Director Peter Hyams had previously made Busting, an R-rated movie about vice cops which had not performed well commercially. With Our Time, "I was trying to do the opposite of what I had done before," he says.

Pamela Sue Martin, Parker Stevenson, Edith Atwater and George O'Hanlon Jr. all would star in The Hardy Boys/Nancy Drew Mysteries later in the 1970s.

==Reception==
The film received mixed reviews, with multiple critics commenting on the film's contrivances and predictability. Comparisons were made to Summer of '42, which the filmmakers had been attempting to emulate with Our Time. Writing for New York, Judith Crist noted that for Summer, "the moral proved to be that loss of virginity [for boys], via an older woman, guaranteed instant maturity, compassion, sensitivity, and creative perception", whereas with Our Time, young women's loss of virginity to their peers comes with a price. "For the pretty and popular teen-ager, it's the logical step after shaking hands with a boy—and about as meaningful; for the plain-looking and shy girl, it means instant pregnancy, detailed abortion".
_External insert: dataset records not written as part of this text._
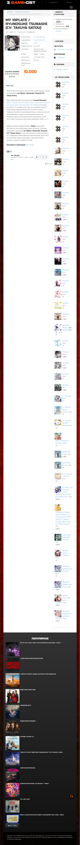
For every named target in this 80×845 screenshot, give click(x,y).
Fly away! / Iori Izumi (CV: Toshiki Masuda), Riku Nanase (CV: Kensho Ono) (64, 492)
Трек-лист (10, 86)
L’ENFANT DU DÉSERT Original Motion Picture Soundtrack (38, 674)
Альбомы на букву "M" (22, 12)
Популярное (40, 638)
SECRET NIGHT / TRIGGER (65, 553)
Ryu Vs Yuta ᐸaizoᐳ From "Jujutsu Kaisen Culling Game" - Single (40, 643)
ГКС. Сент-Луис (25, 799)
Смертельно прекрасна (27, 768)
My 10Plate (30, 145)
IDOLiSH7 (65, 82)
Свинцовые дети (25, 705)
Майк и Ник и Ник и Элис (28, 689)
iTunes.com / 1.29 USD (64, 49)
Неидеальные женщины (28, 721)
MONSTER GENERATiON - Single (67, 584)
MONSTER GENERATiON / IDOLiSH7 (67, 569)
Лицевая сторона (62, 69)
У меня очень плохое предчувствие (31, 658)
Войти (69, 2)
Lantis (35, 43)
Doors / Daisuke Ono (14, 103)
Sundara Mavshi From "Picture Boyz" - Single (34, 783)
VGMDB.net (61, 57)
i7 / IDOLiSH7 (66, 396)
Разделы (53, 2)
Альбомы (10, 12)
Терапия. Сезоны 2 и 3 (27, 736)
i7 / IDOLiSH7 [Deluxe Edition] (66, 409)
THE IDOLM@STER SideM (28, 105)
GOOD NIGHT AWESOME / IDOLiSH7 (67, 537)
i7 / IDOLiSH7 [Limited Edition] (66, 423)
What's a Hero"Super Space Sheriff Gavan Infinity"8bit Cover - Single (42, 815)
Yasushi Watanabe (39, 37)
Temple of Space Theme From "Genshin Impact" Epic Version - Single (41, 752)
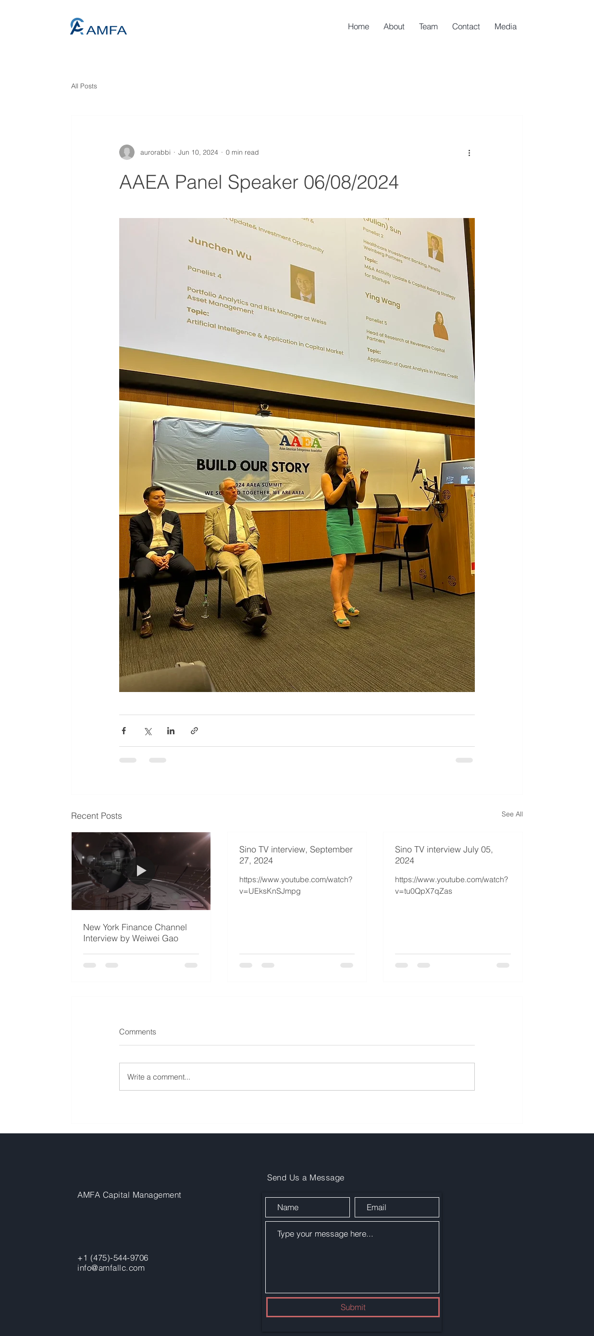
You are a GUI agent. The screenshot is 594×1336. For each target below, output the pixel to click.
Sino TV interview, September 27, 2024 (296, 855)
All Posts (84, 86)
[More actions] (469, 152)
Vincent Canby of The New York Times wrote that the film is "a pre‐pill romantic drama designed, perversely, for the prepubescent set" and "combines the worst features of two kinds of ancient Broadway comedy with a gothic lack of sensibility all its own". He found it "difficult to believe" that Peter Hyams "was also the director of the recent 'Busting,' one of the better, more intelligent cop movies. Perhaps teen-age rich girls are not characters with whom he has much sympathy or understanding." T.A. Gallagher of The Village Voice critiqued the film's use of "hazy, gauzy color" to evoke nostalgia.

Ken Emerson of The Boston Phoenix appreciated that the film provides "a sympathetic study of two girls' friendship, a welcome change from the exclusively man-to-man concerns of most films today," but lamented that the director and producer appeared "to distort Ms. Stanton's screenplay into a sentimental account of sexual initiation". Jay Cocks gave a mixed review for Time, but conceded that Hyams "manages the comedy and embarrassment of the first fall mixer well".
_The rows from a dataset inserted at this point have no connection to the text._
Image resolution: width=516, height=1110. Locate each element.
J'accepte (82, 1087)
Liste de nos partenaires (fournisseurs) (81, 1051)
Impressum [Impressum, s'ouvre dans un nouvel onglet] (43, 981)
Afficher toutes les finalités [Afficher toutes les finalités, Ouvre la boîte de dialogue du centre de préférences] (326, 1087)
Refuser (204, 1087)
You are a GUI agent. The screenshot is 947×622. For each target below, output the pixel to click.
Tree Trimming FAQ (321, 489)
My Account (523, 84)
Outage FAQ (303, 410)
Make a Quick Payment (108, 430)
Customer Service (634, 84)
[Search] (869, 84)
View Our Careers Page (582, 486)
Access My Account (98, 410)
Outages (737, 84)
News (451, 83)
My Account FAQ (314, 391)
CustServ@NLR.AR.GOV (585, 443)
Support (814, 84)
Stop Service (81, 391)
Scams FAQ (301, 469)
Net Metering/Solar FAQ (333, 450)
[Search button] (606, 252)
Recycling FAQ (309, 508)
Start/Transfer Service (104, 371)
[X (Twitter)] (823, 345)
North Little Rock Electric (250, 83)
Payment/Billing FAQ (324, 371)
Gene Siskel of the Chicago Tribune gave the film 1 star out of 4 and wrote that it "probably sees itself as the female equivalent of 'Summer of '42' ... Unfortunately, the story this time is nothing more than a B-grade soap opera." Arthur D. Murphy of Variety called it "an unexciting, sterile story ... More of a made-for-TV feature than anything else." Some critics said the film failed to say anything about teen pregnancy that wasn't already covered in earlier films like Blue Denim and A Summer Place. Tom Shales of The Washington Post wrote that "Muffy has no redeeming values; she's loathsome and self-pitying. So who are we supposed to care about, much less root for?"

A positive review was given by Kevin Thomas of the Los Angeles Times, who stated that the film "turns nostalgia back on itself with remarkable deftness and subtlety. In doing so it makes certain aspects of the '70s seem not all that bad." He added that "All four of the film's young stars are able and appealing." Praise was also given to Betsy Slade's performance. Cocks of Time wrote she "makes Muffy into the kind of quick, bright, funny girl you want immediately to reassure: to tell her that all the doubts, all the clumsiness will pass in a short time, and she will be really terrific".

A 2011 retrospective review by Glenn Erickson of DVD Savant commended the film for showing the reality of unsafe abortions. He wrote, "Our Time was perhaps released five years too late, or too soon -- in 1974 almost every critical appraisal described it as Old Fashioned, a throwback to the Blue Denim days. That assessment is nonsense, as screenwriter Jane C. Stanton's movie takes place in 1955. It doesn't inject anachronistic sensibilities into its story of teens living under a different set of cultural rules. By 1980 the content of Our Time was being seen in After School Specials on TV. That doesn't make the movie any less relevant to us now."